**DIRECTIONS**
[1] In the CovidSMS post, how many other teams did CovidSMS compete against in the Robert Wood Johnson Emergency Response Challenge?
[2] In the CovidSMS post, rewrite the passage that begins at the words "None of this" and stops after "text at a time.", putting "systems" in place of "infrastructure".
[3] Decide whether each statement agrees with the CovidSMS post. Answer yes or no, and quote the deciding words.
(a) The final round of the challenge was a live pitch to a panel of investor judges.
(b) CovidSMS won first place in the challenge on its own.
(c) The writer works as a finance officer.

**SOURCE DOCUMENT**
Did you know nearly 50% of low-income Americans don’t have reliable access to the Internet? I certainly didn’t. Little did I know something as seemingly easy as “Googling” is inaccessible to so many, such as those facing housing insecurity and those who are low-income. The first time I texted “start” to (888) 414-5539, I felt awe for the product functionality but was also unfazed at the overwhelming simplicity of the interface. It was a text—something that I had received millions of times. But that’s the point. For me, it may have been an underwhelming experience, but for the thousands of people and the community organizations that we work with, it means much more. The snippets of information we provide can make the difference between not knowing whether you have COVID-19 symptoms or whether you should get tested, between getting adequate food for the week and going hungry. That impact is what transforms simple texts into a movement. CovidSMS is not just about sending out information; we are about using innovation to address systemic inequalities in information accessibility that have been exacerbated by COVID-19.
As is commonly known, money is the lifeblood of any startup and COVID-19 is no exception. To sustain our movement we are constantly pursuing new partnerships, grants, and other funding opportunities. As a finance officer, this is where the bulk of my work resides. While drafting grant applications can be monotonous, interspersed in-between are rewarding moments. One of the biggest challenges to date was the Robert Wood Johnson (RWJ) Emergency Response Challenge, during which we competed against 125 other teams, many of whom were well-funded, million-dollar businesses with veteran executive leaders. Preparing the submissions at each stage of the competition required great collaborative effort, with repeated rounds of editing and filming. The final–and definitely most daunting round–was the live pitch to a panel of investor judges. This entailed a live presentation, demo and follow-up Q&A session. We rehearsed countless times over the weeks, refining little bits of the presentation and demo each time based on feedback from RWJ and members of our team.
The day of the pitch was nerve-wracking. What if the tech had a glitch? What if the judges asked a question we did not have the answer to? Despite the anxieties, Serena, the CovidSMS lead, fought through it all and delivered an amazing presentation. The judges were noticeably intrigued. After all, the two other finalists were decades older than us, with greater expertise and established business plans. We were just some college students with an idea and a product to back it up. More than anything, the 5 minutes of the pitch encompassed all that our team has accomplished since our inception. We began as a prototype; today, we are expanding to all corners of the United States with thousands of subscribed users who benefit from our service daily. It made me extremely proud to be a part of this team. When they announced that we had tied in 1st place with Binformed Covidata, we were shocked. It was significant not just because of the substantial prize money, but because it validated CovidSMS as a product and service against all odds and expectations.
None of this could have been possible without all the tireless work that each of our teams puts in each week. This money will be critical to us upgrading our infrastructure so that we can provide our service to more people in more communities. Though we can definitely mark this as a great accomplishment in our history, this is just the beginning. I am very excited for CovidSMS to reach new heights, as we work diligently to close the Information gap, one text at a time.

**DATA EXTRACTS**
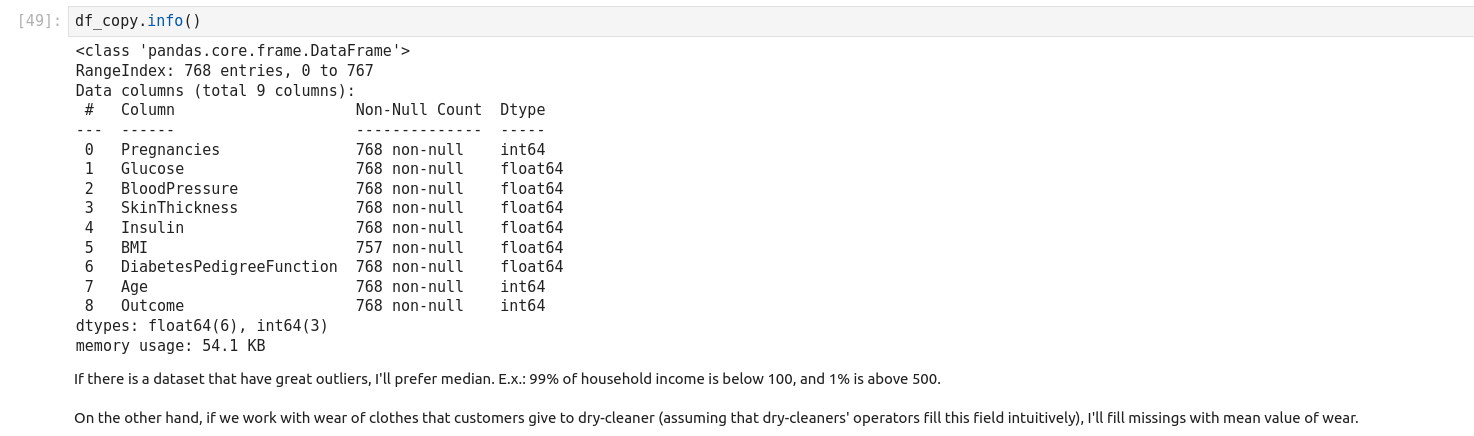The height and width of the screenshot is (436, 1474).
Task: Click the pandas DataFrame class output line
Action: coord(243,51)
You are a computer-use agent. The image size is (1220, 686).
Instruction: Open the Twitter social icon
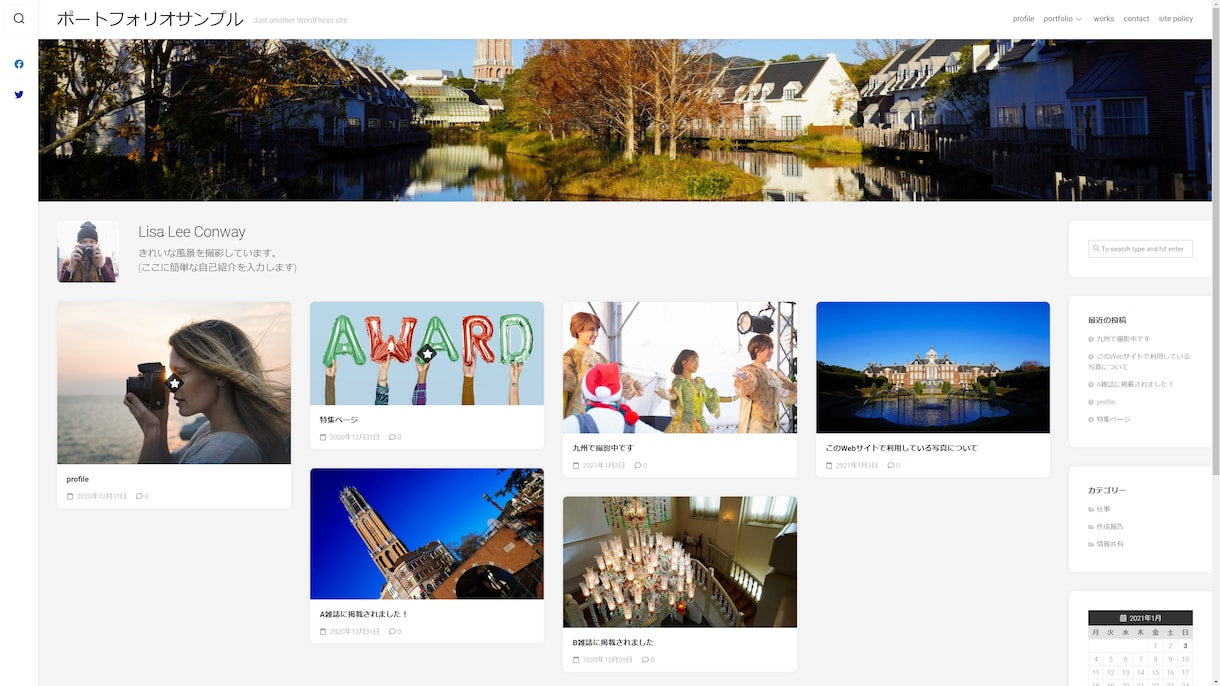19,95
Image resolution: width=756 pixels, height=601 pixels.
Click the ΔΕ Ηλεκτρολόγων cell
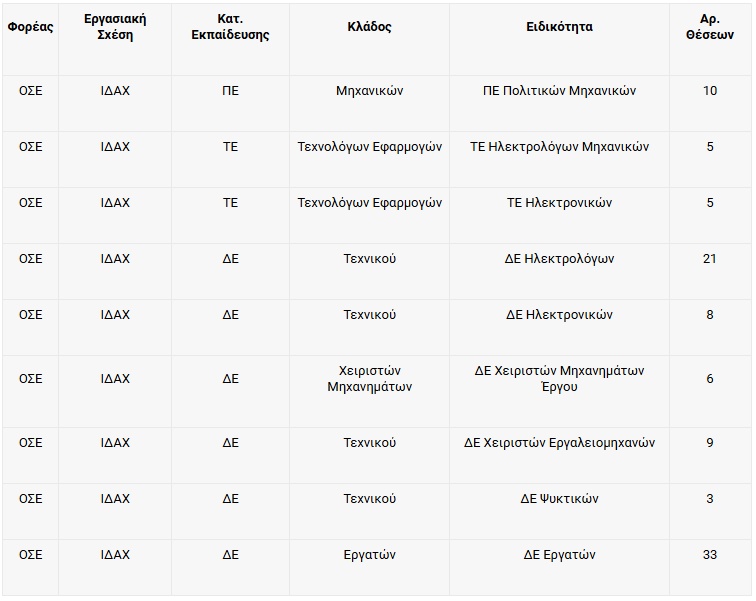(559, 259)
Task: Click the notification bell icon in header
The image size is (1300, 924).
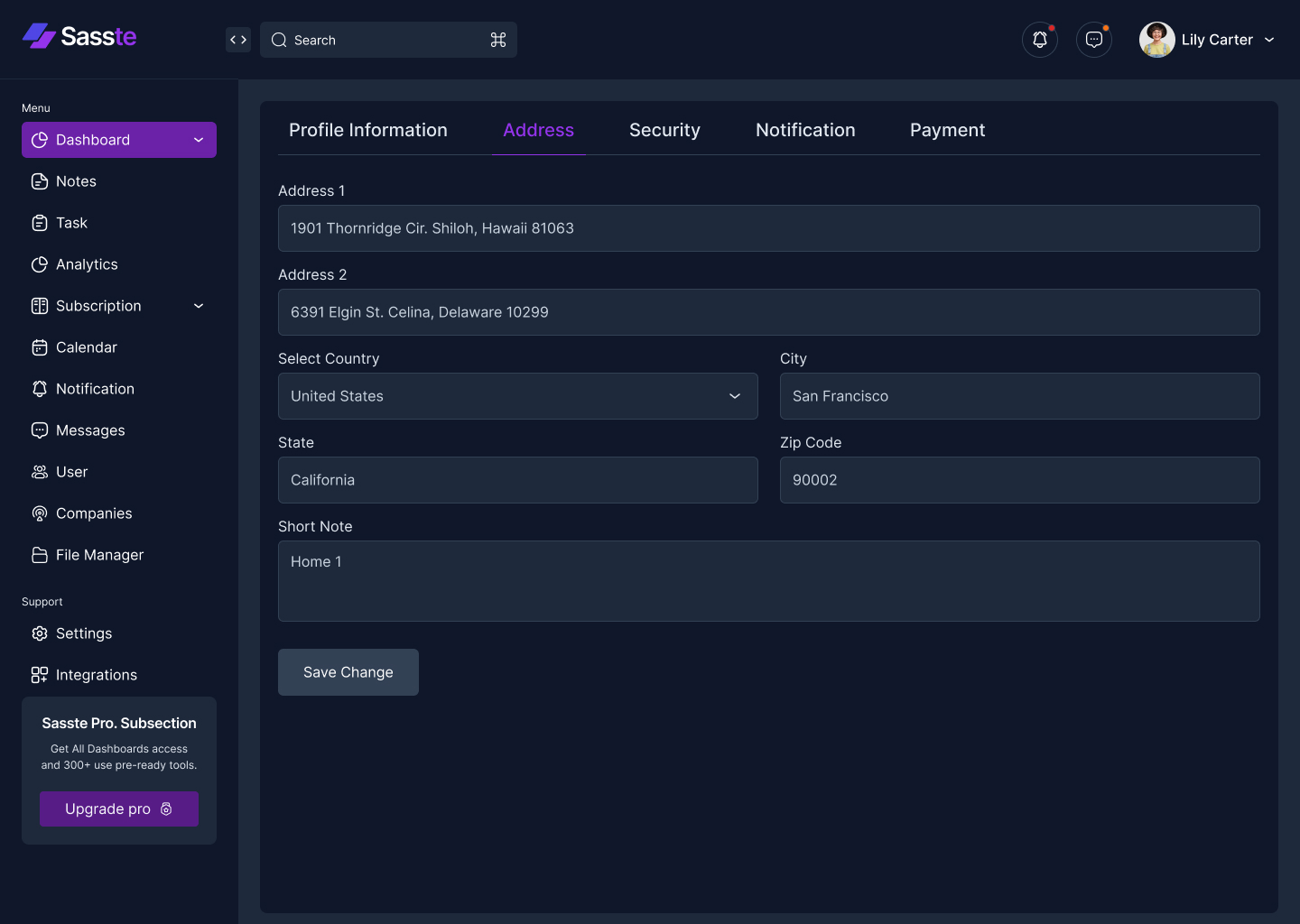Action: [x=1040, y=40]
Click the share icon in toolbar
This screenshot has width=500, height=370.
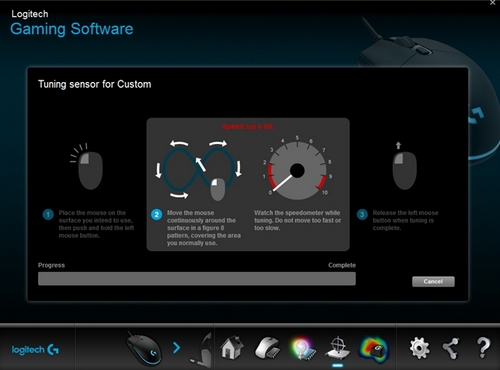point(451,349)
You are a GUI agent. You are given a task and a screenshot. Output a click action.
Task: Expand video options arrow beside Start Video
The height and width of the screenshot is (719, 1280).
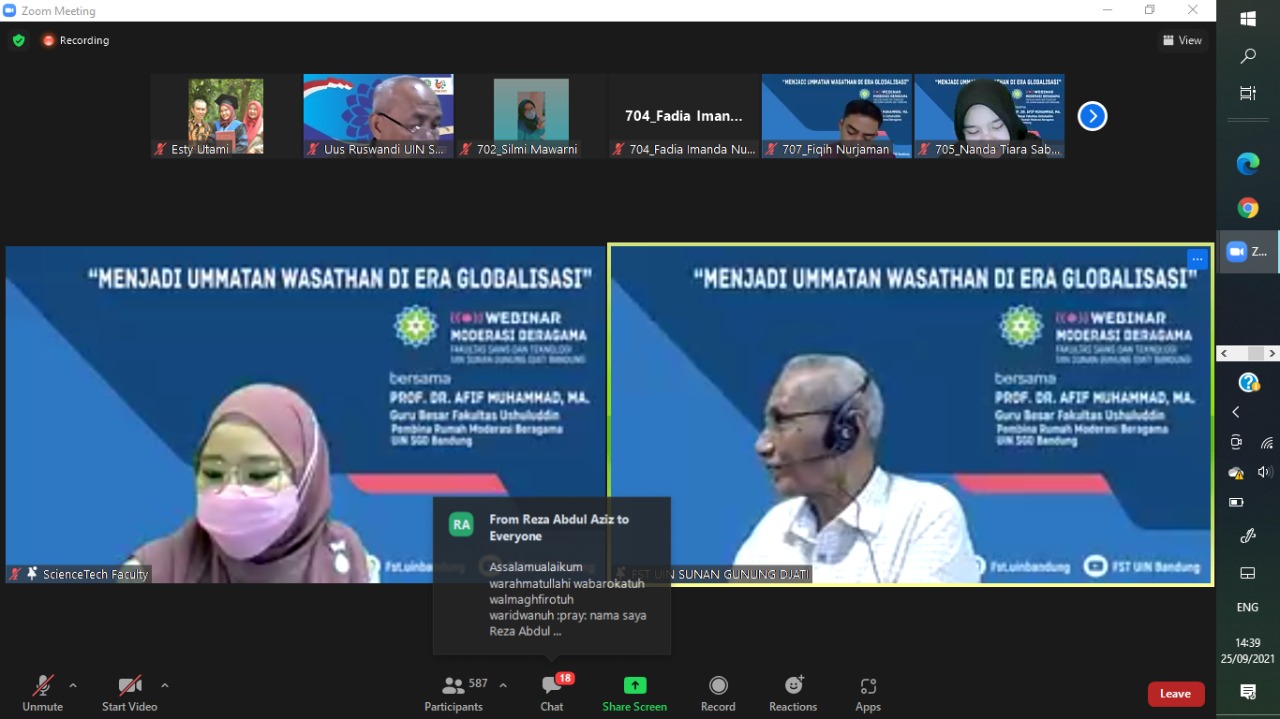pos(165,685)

**ANSWERS**
[1] 125 other teams.

[2]
None of this could have been possible without all the tireless work that each of our teams puts in each week. This money will be critical to us upgrading our systems so that we can provide our service to more people in more communities. Though we can definitely mark this as a great accomplishment in our history, this is just the beginning. I am very excited for CovidSMS to reach new heights, as we work diligently to close the Information gap, one text at a time.

[3]
(a) Yes: "The final–and definitely most daunting round–was the live pitch to a panel of investor judges."
(b) No: "When they announced that we had tied in 1st place with Binformed Covidata, we were shocked."
(c) Yes: "As a finance officer, this is where the bulk of my work resides."